The PNG Guide is an eBook based on Greg Roelofs' book, originally published by O'Reilly.


We'll look at the compression engine itself shortly, but PNG's performance is not due solely to an improved compression algorithm. PNG also supports a precompression step called filtering. Filtering is a method of reversibly transforming the image data so that the main compression engine can operate more efficiently. As a simple example, consider a sequence of bytes increasing uniformly from 1 to 255. Since there is no repetition in the sequence, it compresses either very poorly or not at all. But a trivial modification of the sequence--namely, leaving the first byte alone but replacing each subsequent byte by the difference between it and its predecessor--transforms the sequence into an extremely compressible set of 255 identical bytes, each having the value 1.

As a real-life example of this (though still not particularly realistic), consider the image known as 16million.png. This 24-bit, 512 × 32,768 RGB image contains one pixel of every possible color--more than 16 million of them altogether. As raw data, it therefore requires 48 MB to store. Simple PNG-style compression with no filtering brings it down to 36 MB, only a 25% reduction in size. But with filtering turned on, the same compression engine reduces it to 115,989 bytes, more than 300 times better than the nonfiltered case, for a total compression factor of 434![68] Zowie.

[68] Actually, it gets even better. The dimensions of the image were chosen for convenient web-browser scrolling, but a 4096 × 4096 version created by Paul Schmidt is half the size--a mere 59,852 bytes (841 times compression). And just wait until we get to the chapter on MNG!
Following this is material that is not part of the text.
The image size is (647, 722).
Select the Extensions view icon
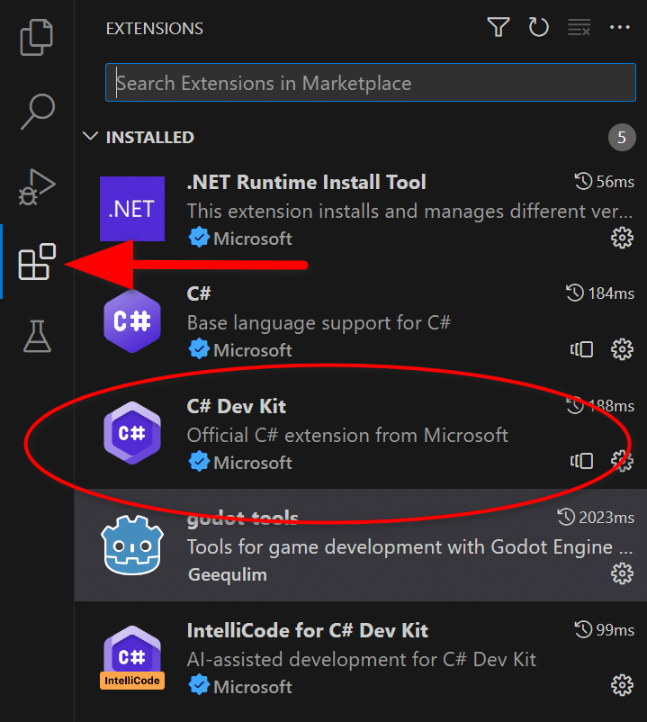pos(37,262)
Actual image data is rarely that perfect, but filtering does improve compression in grayscale and truecolor images, and it can help on some palette images as well. PNG supports five types of filters, and an encoder may choose to use a different filter for each row of pixels in the image. Table 9-1 lists the five filter types.
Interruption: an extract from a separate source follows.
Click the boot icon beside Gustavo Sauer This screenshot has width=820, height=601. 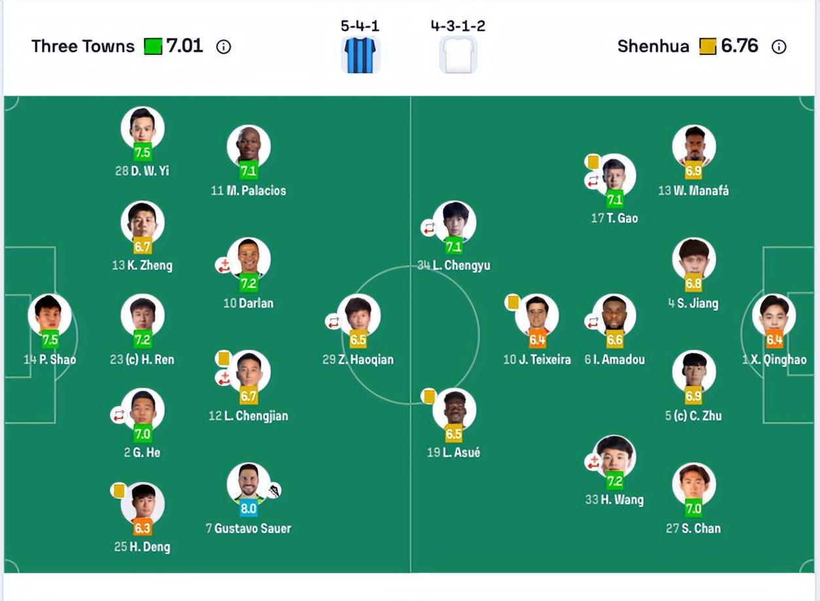274,490
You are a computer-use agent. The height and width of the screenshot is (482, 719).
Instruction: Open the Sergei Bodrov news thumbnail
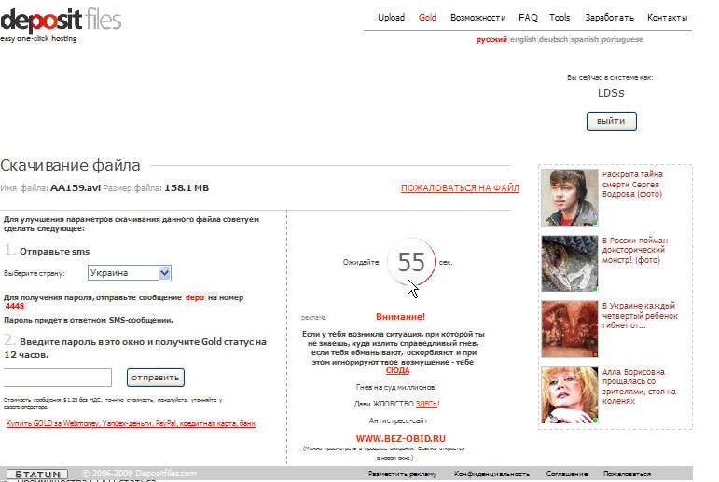pos(570,198)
Table 9-1. PNG Filter Types

 Name  Description
 None  Each byte is unchanged.

Each byte is replaced with the difference between it and the ``corresponding byte'' to its left.


Each byte is replaced with the difference between it and the byte above it (in the previous row, as it was before filtering).
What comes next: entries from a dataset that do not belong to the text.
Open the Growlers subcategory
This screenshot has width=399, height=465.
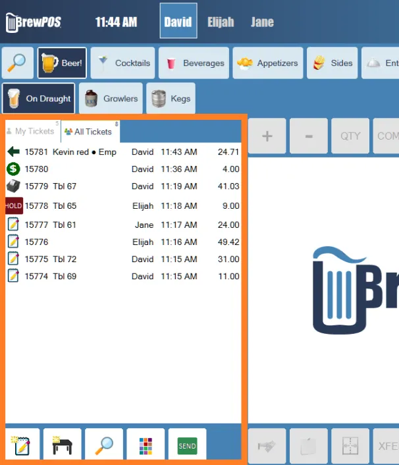pyautogui.click(x=111, y=98)
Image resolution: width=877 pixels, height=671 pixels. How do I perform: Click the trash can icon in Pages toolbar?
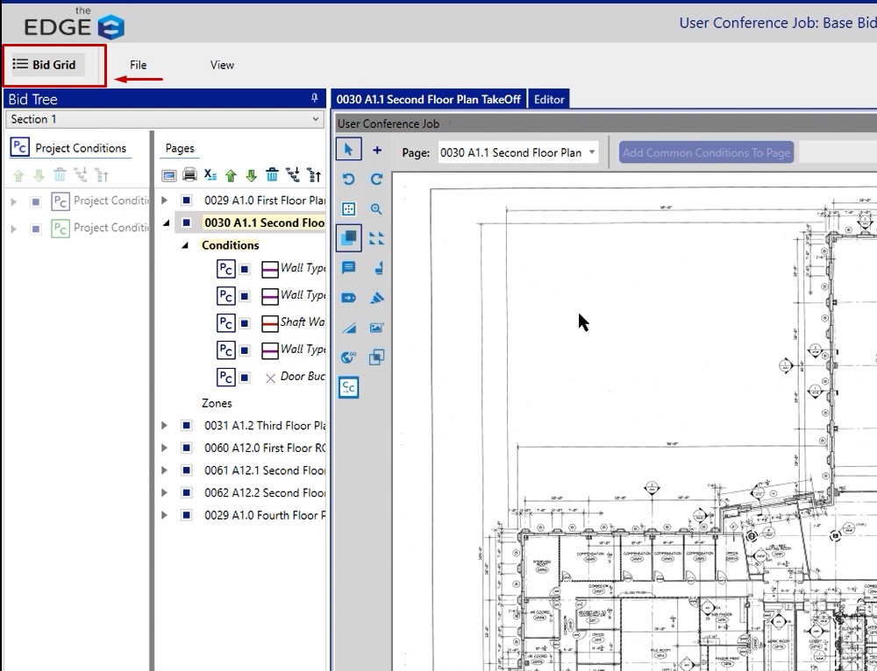point(273,175)
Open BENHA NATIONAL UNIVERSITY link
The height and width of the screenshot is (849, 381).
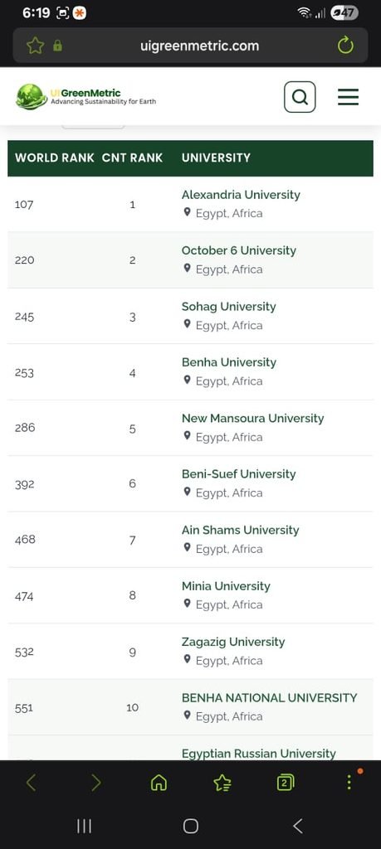pos(269,697)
Each byte is replaced with the difference between it and the average of the corresponding bytes to its left and above it, truncating any fractional part.


Each byte is replaced with the difference between it and the Paeth predictor of the corresponding bytes to its left, above it, and to its upper left.

The last method requires some explanation. Invented by Alan Paeth, the Paeth predictor is computed by first calculating a base value, equal to the sum of the corresponding bytes to the left and above, minus the byte to the upper left. (For example, the base value might equal 228 + 228 - 227 = 229.) Then the difference between the base value and each of the three corresponding bytes is calculated, and the byte that gave the smallest absolute difference--that is, the one that was closest to the base value--is used as the predictor and subtracted from the target byte to give the filtered value. In case of ties, the corresponding byte to the left has precedence as the predicted value, followed by the one directly above. Note that all calculations to produce the Paeth predictor are done using exact integer arithmetic. The final filter calculation, on the other hand, is done using base-256 modular arithmetic; this is true for all of the filter types.

Though the concept is simple, there are quite a few subtleties in the actual mechanics of filtering. Most important among these is that filtering always operates on bytes, not pixels. For images with pixels smaller than eight bits, this means that the filter algorithms actually operate on more than one pixel at a time; for example, in a 2-bit palette or grayscale image, there are four pixels per byte. This approach improves the efficiency of decoders by avoiding bit-level manipulations.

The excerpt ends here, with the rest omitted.